** BEGIN **

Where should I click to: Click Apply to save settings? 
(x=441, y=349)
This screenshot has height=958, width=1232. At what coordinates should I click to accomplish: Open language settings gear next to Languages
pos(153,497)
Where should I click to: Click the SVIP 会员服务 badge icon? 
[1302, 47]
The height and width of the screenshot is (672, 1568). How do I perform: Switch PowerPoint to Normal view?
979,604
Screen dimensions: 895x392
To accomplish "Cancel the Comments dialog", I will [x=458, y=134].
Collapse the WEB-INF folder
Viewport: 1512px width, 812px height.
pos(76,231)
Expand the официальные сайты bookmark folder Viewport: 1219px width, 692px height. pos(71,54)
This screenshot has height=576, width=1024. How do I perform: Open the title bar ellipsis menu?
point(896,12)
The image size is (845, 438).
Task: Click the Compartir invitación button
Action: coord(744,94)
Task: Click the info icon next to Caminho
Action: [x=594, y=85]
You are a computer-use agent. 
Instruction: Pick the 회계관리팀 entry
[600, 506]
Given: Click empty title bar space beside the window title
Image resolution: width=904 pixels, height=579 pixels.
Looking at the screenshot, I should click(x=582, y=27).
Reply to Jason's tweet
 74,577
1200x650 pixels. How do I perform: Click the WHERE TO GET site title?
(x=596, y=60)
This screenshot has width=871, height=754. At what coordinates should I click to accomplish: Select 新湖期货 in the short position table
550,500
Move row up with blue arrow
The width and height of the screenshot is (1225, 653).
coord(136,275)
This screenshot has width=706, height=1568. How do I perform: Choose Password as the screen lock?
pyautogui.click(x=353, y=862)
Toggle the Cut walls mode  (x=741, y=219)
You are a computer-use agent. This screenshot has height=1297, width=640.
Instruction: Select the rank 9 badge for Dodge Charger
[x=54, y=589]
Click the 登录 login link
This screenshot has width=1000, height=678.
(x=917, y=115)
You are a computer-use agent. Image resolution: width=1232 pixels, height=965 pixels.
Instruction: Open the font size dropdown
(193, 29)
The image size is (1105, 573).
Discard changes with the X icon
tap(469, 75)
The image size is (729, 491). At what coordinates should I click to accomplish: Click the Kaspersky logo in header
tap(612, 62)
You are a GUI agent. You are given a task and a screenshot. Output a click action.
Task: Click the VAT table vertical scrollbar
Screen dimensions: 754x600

** END **

• _Exercise requirements_
Reproduce verbatim the part of the listing that opens with the line containing "The image size is (1105, 573)." and runs through the end of the listing.

• _Answer for this exercise_
The image size is (1105, 573).
Discard changes with the X icon
tap(469, 75)
The image size is (729, 491). At what coordinates should I click to accomplish: Click the Kaspersky logo in header
tap(612, 62)
You are a GUI agent. You are given a task and a screenshot. Output a click action.
Task: Click the VAT table vertical scrollbar
Screen dimensions: 754x600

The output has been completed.